Source:
------------------------------------------------------------------------

Natural Law #16
To get positive outcomes, we need to begin with positive beliefs
As many of you know, I’ve been working for a while now on what is the next set of Natural Laws of Business (and also of life) that I hadn’t yet formulated when I wrote the initial essay back in 2009 in Part 1. Natural Laws, like gravity, are simply the way the world works. We don’t have to like them, but they will remain true, nonetheless. Exactly how they play out, like everything in the natural world, will always be local, but the principles will be consistent regardless of when and where you put them to work. In the last few months, I’ve written about Natural Laws #13, #18, #19, and #23. This week, I’ll share another from the growing list: #16—“To get positive outcomes, we need to begin with positive beliefs.” Said differently, in an inverted way, “You can’t get positive outcomes from negative beliefs.”

------------------------------------------------------------------------

Source data:
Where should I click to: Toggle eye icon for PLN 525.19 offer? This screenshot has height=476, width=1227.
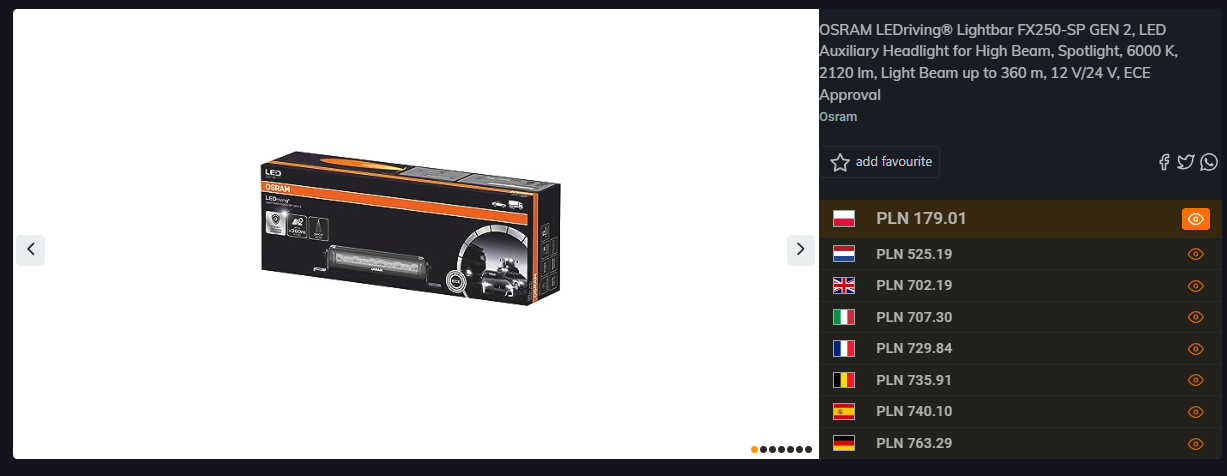coord(1195,254)
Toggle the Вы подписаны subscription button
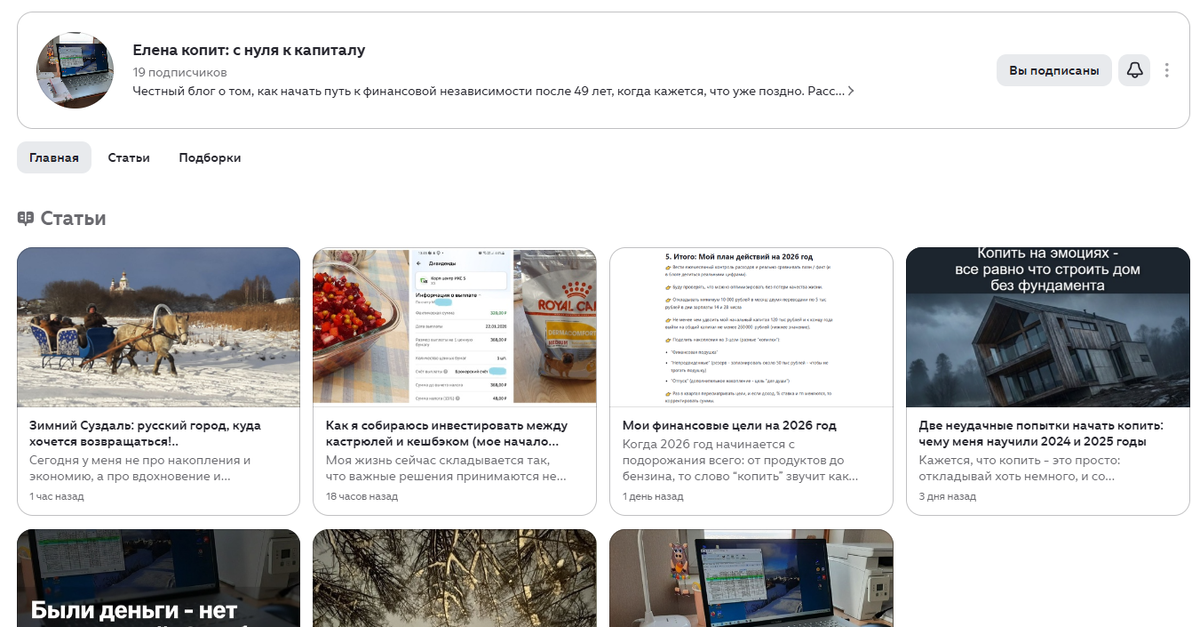Screen dimensions: 1200x627 pyautogui.click(x=1054, y=71)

------------------------------------------------------------------------

Your instructions:
Reproduce the Natural Law #16 passage word for word, from its title through its final sentence. The lines have no connection to the Natural Law #16 passage.

Solution for this problem:
Natural Law #16
To get positive outcomes, we need to begin with positive beliefs
As many of you know, I’ve been working for a while now on what is the next set of Natural Laws of Business (and also of life) that I hadn’t yet formulated when I wrote the initial essay back in 2009 in Part 1. Natural Laws, like gravity, are simply the way the world works. We don’t have to like them, but they will remain true, nonetheless. Exactly how they play out, like everything in the natural world, will always be local, but the principles will be consistent regardless of when and where you put them to work. In the last few months, I’ve written about Natural Laws #13, #18, #19, and #23. This week, I’ll share another from the growing list: #16—“To get positive outcomes, we need to begin with positive beliefs.” Said differently, in an inverted way, “You can’t get positive outcomes from negative beliefs.”